Ulu Allah (c.c) yeryüzünü yarattığında yeryüzü sallandı. Bu defa dağları yaratarak yerin üzerine çaktı, yer de durdu. Bu duruma şaşan meleklerle Allah (c.c) arasında şu konuşma geçer:
Melekler:
Rabbimiz, dağlardan daha sert başka bir yarattığın yok mu?
Allah (c.c):
Evet, var: Demir.
Melekler:
Rabbimiz, demirden daha sert başka bir yarattığın yok mu?
Allah (c.c):
Evet, var: Ateş.
Melekler:
- Rabbimiz, ateşten daha serti yok mu?
Allah (c.c):
Evet, var: Su.
Melekler:
Rabbimiz, sudan daha serti yok mu ?
Allah (c.c):
Evet, var: Rüzgâr.
Melekler:
Rabbimiz, rüzgârdan daha serti yok mu?
Allah (c.c):
-Evet, var: İnsanoğlunun sağ elinin verdiğini sol eli görmiyecek derecede gizlilik içinde verdiği sadakadır.
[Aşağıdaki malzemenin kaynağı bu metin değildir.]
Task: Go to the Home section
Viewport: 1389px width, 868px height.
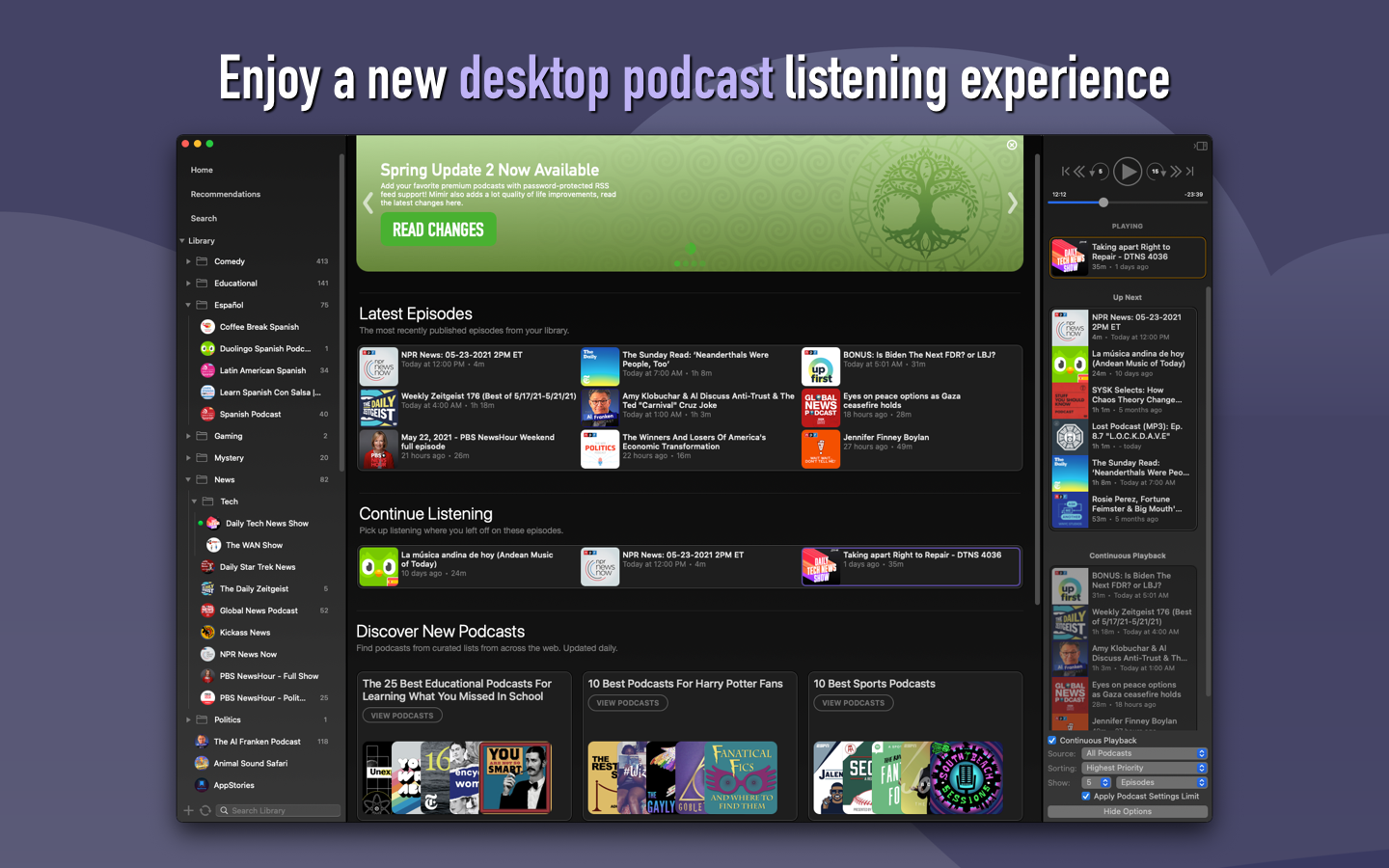Action: pos(202,170)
Gerçekten Allah (c.c) yolunda sadak vermek, sallanan yeryüzünü durduracak derecede büyük İyiliktır. Fakat ne var ki sadaka vermenin Allah (c.c) katında kabul olmasını sağlıyan bir takım şartları yerine getirmek gerekir. Işte şimdi sadakanın kabul olmasını sağlıyan şartları sıralıyalım:
1. Gizli vermek.
2.Başa kakmamak.
3.Malın en iyisini vermek.
4.Güler yüzlü olmak.
5.Layık olana vermek.
Sadaka veren kimse bunu gerçekten hak edenlere vermelidir. Zekat ve sadaka verilmesi caiz olan kimseler de;
Kendini Allah (c.c) yoluna adayan muhtaç din adamları ve yoksul müminlerdir. Hak edenlere verilen yardımlar nur olur verenin kalbini nurlandırır. Hak etmeyenlere verilen yardımlar ise zulmet olur ve verenin kalbinde zulmet olur.